Val se marcha. No ha estado mal la despedida de la librería, piensa Val.
Amanece en la ciudad. Hace frío y Val agradece tener la chaqueta.
La lluvia ha cesado y la calle
huele a tierra mojada. Val camina sin mucha prisa por llegar a ninguna parte.
Inconscientemente va hacia su librería. Llega y se queda durante unos segundos
frente a la puerta de cristal. Ya es una buena hora. Pronto llegará el futuro
dueño del local para que se firme el traspaso. Entra y se queda esperando. El
cansancio hace que le pesen los párpados, pero sonríe. Una noche había escapado
de la rutina que invadía su vida. Tal vez fuese el comienzo de algo nuevo. Una
vieja sensación se apodera de su estómago; la emoción. Ya no se era tan viejo
como antes con casi cincuenta años, aún había tiempo de empezar de nuevo, en
otro sitio, en otro ambiente. Val firma aquellos papeles con cierta melancolía,
pero bromea y abraza a aquel hombre. Le dice que tal vez se vaya a otra ciudad,
a otro ambiente. Él hombre parece algo incómodo, pero hace un torpe esfuerzo
por consolar a Val. Son las últimas lágrimas que se derraman en aquel local.
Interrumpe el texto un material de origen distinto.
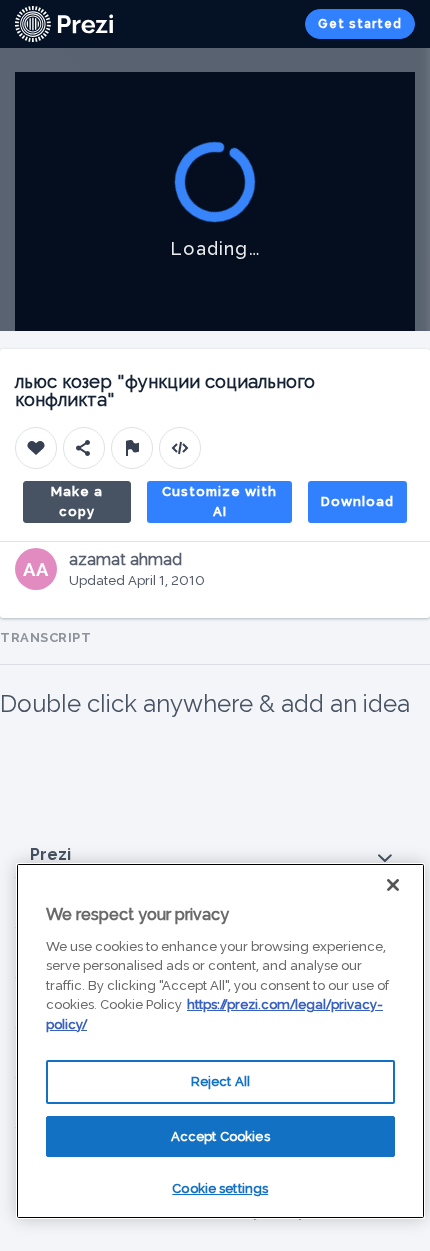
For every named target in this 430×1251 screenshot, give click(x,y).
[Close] (393, 885)
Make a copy (77, 501)
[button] (215, 855)
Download (357, 501)
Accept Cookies (220, 1136)
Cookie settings (220, 1188)
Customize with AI (219, 501)
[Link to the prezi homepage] (64, 22)
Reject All (220, 1081)
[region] (220, 1041)
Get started (360, 24)
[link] (64, 24)
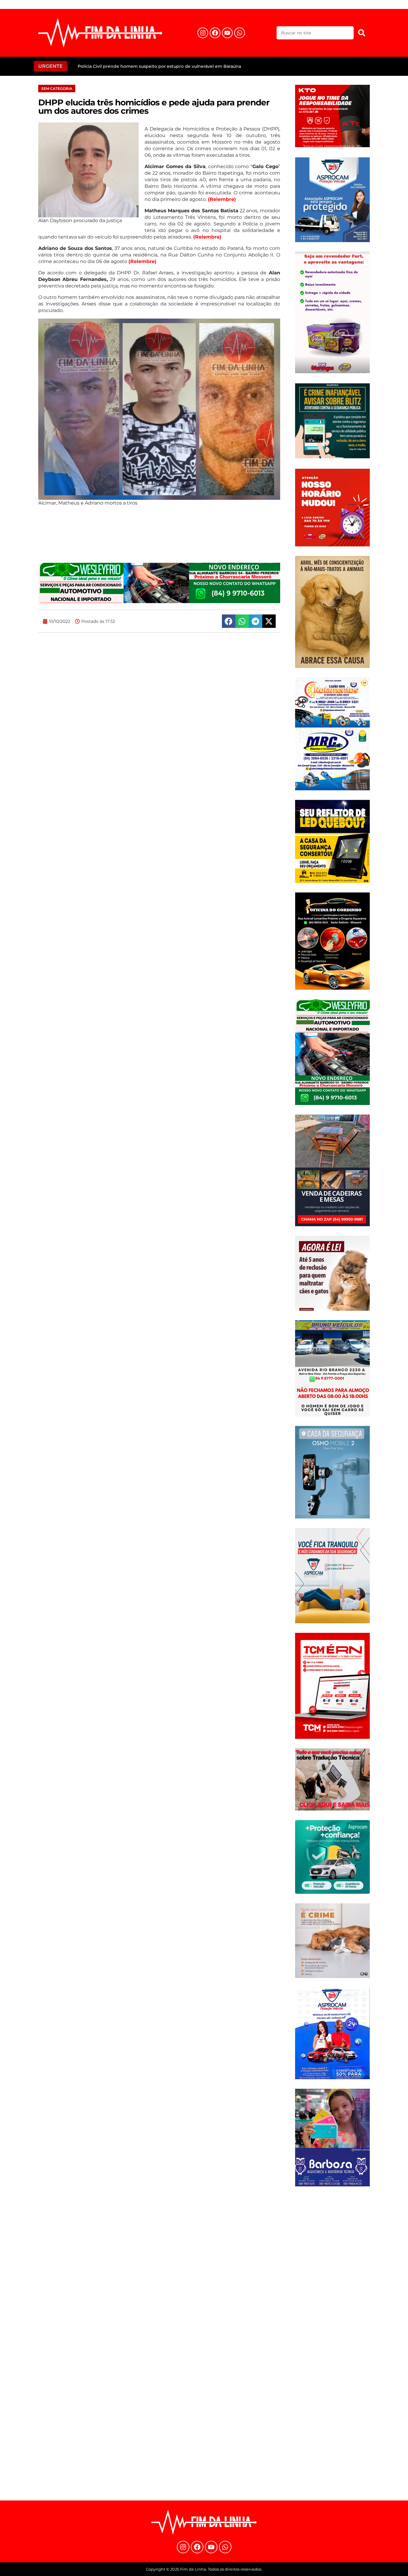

Val coge su chaqueta cambia el
cartel de abierto, y se despide por dentro de una parte de su vida, quizá la
más importante. Buscaría a aquella chica de aquella editorial, la invitaría a
un café, ¿por qué no?
Grecia busca a Val por la casa,
sale a la calle, va a su librería, pero el cartel ha cambiado. Ahora pone
cerrado, y parece que será así durante mucho tiempo. Grecia suspira. Aquel
hombre era especial; lo buscaría y lo invitaría a un café, ¿por qué no?